One of our desktop applications is now over seven years old. At one point, we had a fairly large team; budget cuts have changed that. It's a very popular application with lots of users, and it continues to evolve. Our small team is still actively working on the code.
The application is very modular. It makes heavy use of the command pattern, and has its own embedded language. The commands operate on a user-visible central data structure which is kind of like a filesystem tree.
The full unit test suite -- almost 20,000 tests -- takes 3 minutes to run on a fast machine, and we can live with that.
The functional (application) test suite, however, is really giving us heartburn. There are well over 3000 tests, and they're extremely non-orthogonal. The tests all check much more program output than they should. Many of the tests dump out part or all of that tree data structure before and after running a command, and almost all of them navigate the tree in some way. Now it's become terribly hard to make changes to the default layout of that data structure, and user feedback has put us under strong pressure to do so.
It's gotten to the point where almost any non-trivial change to the program will break hundreds of tests, virtually all of them nothing but "collateral damage." With our tiny team, it's getting to the point where we spend more time fixing broken application tests than anything else -- i.e., fixing the tests, not the code. For what it's worth, almost without exception, the unit test suite catches any problems before the application tests are even run.
So my question: how do you decide when it's time to "cut bait?" When is it OK to delete, say, the 250 oldest, dumbest application tests: the ones that break most often? We just don't have the resources to rewrite them all from scratch right now, although we could slowly add them back in over time as the related parts of the code were modified. We'd do it more wisely this time.
One of Murphy's Corollaries states that whatever integrations tests you jettison will turn out to include the one that would have saved your hide.
You can triage the tests, placing emphasis on the most common and/or critical use cases. However, if the internal structure is that mutable, it's probably an indication that you really need a good and reliable set of integration tests.

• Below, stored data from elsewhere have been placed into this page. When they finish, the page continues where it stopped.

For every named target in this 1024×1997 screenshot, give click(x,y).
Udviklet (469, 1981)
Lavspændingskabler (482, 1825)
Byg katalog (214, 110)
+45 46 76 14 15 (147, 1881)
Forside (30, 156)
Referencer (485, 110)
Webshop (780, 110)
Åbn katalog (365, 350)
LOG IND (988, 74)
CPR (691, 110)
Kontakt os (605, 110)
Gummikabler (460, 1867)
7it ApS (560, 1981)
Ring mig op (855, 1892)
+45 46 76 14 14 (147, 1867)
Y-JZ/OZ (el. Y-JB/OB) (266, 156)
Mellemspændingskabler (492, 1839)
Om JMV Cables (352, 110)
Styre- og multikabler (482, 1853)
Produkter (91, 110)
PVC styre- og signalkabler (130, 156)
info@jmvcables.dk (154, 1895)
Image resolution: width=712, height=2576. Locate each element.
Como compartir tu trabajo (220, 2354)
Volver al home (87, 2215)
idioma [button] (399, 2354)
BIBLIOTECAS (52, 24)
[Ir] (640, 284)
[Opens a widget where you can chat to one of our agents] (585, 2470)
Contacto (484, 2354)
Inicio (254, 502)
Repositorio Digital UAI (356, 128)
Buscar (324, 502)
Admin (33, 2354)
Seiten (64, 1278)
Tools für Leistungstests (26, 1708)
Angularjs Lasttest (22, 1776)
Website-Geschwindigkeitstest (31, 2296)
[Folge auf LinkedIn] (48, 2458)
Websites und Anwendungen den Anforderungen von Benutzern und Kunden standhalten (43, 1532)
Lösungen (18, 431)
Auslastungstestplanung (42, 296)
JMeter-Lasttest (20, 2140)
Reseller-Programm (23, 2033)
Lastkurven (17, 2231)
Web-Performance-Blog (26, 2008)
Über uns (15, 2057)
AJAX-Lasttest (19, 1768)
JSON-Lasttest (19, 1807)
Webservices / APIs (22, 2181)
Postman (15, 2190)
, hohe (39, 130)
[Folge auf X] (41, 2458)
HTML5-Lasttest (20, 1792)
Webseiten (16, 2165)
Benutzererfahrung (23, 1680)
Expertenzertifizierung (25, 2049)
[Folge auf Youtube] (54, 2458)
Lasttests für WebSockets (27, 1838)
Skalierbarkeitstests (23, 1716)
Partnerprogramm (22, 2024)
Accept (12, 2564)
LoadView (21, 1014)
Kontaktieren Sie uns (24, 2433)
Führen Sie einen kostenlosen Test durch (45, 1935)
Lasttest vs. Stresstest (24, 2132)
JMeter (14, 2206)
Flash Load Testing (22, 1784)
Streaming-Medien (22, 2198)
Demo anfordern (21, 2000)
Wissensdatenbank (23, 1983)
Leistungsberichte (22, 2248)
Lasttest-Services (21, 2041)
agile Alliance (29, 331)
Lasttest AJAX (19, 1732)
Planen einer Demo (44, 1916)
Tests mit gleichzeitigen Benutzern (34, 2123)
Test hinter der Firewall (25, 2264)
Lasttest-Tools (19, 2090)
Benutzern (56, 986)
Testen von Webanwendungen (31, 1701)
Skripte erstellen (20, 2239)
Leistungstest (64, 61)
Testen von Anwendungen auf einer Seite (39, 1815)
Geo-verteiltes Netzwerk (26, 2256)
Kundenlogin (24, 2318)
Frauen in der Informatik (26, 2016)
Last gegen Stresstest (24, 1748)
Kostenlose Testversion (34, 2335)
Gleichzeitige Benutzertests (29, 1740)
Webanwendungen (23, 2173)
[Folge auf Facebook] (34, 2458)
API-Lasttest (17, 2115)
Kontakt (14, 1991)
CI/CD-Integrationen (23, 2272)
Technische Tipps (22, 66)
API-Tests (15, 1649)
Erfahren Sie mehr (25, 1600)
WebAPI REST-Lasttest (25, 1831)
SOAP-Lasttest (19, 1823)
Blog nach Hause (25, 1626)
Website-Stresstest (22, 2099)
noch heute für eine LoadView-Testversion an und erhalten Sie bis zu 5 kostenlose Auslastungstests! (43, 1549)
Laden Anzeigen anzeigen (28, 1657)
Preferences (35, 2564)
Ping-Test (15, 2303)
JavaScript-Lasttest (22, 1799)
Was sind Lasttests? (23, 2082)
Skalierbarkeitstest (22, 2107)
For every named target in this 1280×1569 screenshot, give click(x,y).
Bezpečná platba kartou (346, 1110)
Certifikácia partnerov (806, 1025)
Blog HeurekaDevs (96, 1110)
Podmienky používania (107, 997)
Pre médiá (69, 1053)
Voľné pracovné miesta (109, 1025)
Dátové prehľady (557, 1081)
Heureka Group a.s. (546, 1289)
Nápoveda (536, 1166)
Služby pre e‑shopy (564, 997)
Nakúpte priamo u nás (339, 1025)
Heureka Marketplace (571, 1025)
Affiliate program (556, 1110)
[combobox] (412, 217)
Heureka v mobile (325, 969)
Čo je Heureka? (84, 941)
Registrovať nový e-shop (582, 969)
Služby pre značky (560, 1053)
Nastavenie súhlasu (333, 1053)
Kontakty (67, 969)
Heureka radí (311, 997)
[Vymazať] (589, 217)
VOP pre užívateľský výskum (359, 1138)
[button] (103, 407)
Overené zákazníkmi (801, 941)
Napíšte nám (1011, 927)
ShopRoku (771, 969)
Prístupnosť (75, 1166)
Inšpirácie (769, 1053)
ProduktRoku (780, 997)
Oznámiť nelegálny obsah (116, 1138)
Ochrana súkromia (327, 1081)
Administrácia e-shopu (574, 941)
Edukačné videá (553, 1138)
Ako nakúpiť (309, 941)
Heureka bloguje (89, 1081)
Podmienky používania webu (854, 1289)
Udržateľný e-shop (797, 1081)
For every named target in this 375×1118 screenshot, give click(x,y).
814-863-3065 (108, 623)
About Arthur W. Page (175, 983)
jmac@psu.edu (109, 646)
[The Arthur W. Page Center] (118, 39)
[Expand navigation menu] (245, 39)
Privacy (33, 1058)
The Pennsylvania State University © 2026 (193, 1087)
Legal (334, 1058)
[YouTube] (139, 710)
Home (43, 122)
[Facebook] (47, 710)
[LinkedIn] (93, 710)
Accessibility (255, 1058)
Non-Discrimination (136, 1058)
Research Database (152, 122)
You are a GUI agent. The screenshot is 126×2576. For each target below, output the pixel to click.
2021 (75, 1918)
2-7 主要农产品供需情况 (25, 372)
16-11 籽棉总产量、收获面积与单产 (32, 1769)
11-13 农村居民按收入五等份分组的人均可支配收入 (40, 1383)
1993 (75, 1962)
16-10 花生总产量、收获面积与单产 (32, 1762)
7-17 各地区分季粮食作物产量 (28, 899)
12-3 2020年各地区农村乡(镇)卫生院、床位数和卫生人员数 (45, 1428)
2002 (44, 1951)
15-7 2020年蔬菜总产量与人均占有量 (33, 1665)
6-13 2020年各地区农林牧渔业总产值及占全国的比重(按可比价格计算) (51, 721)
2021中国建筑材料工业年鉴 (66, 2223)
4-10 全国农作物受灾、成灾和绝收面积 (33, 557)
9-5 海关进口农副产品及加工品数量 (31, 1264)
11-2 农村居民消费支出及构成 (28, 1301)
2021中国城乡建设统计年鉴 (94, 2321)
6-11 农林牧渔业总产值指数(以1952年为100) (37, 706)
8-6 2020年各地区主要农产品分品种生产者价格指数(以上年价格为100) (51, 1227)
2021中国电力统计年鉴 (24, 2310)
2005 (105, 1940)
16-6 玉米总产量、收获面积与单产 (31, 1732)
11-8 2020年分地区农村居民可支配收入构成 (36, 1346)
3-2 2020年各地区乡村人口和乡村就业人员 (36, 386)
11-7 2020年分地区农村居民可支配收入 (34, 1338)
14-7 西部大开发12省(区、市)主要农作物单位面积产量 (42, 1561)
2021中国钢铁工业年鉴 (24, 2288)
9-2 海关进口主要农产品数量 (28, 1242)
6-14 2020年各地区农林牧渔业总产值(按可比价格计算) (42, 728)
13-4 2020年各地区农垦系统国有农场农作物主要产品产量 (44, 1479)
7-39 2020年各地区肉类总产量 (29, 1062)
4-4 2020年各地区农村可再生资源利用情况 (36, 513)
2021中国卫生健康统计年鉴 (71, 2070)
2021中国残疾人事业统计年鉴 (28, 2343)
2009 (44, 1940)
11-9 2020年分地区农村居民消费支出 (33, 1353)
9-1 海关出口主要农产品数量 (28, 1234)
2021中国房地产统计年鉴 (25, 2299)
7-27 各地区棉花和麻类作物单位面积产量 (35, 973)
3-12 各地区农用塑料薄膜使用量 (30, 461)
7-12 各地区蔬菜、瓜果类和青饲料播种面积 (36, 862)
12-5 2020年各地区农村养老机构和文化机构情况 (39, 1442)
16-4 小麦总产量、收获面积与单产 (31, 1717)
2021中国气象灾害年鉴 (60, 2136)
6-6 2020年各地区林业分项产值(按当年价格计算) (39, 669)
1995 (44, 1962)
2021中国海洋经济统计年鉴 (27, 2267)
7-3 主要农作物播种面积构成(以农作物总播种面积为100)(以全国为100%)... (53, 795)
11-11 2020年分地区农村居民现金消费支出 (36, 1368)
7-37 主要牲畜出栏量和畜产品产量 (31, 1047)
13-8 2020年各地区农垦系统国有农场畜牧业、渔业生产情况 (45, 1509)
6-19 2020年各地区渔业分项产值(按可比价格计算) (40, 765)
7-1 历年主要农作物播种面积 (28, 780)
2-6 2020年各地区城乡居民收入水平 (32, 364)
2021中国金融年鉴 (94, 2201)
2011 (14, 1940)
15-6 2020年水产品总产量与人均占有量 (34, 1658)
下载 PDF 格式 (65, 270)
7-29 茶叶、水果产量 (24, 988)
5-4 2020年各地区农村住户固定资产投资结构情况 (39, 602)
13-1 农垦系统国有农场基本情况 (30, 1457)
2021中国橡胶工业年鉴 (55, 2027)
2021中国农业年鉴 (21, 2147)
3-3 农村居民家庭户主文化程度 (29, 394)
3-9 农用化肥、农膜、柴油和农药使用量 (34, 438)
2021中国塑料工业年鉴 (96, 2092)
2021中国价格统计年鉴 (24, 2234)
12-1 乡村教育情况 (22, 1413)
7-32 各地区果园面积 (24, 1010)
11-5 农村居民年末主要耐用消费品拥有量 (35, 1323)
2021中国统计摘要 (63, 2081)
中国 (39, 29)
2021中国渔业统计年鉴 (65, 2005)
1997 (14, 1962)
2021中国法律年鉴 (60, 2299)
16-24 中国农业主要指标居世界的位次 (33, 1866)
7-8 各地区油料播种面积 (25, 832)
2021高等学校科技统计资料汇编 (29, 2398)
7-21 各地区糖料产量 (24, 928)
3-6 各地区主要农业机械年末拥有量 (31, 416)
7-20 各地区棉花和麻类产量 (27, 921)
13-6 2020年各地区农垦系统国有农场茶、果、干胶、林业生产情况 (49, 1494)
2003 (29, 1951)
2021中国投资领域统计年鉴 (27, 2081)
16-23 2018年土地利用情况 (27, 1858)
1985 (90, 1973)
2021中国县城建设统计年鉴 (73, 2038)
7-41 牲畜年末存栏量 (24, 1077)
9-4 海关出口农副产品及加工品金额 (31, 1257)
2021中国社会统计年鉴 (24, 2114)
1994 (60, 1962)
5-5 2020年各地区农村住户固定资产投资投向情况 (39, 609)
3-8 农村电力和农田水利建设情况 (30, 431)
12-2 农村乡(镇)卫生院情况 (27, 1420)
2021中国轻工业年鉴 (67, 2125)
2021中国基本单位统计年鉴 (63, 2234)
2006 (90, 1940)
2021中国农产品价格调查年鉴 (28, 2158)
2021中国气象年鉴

Actually, if the internal structure is that mutable, it's probably an alert that something's overly fragile and you're probably spending a lot of time keeping it internally consistent in the actual product itself.
An IDE is no substitute for an Intelligent Developer.
interesting problem (the opposite problem as usual
i know the problem from putting too much implementation knowledge in test-cases. this happened through the wrong use of mock-frameworks, where i more or less re-programmed the class under test by setting-up mock expected behaviour. when i changed production code slightly and refactored things, many test broke though everything was fine from external behaviour view (brittle tests). i solved this by making production classes more loosely coupled (changing and organizing class-dependencies better) and inject more general mocks to classes. this way the set-up step in test-cases was more focused on and things got better. if you are using mocks, maybe this helps also.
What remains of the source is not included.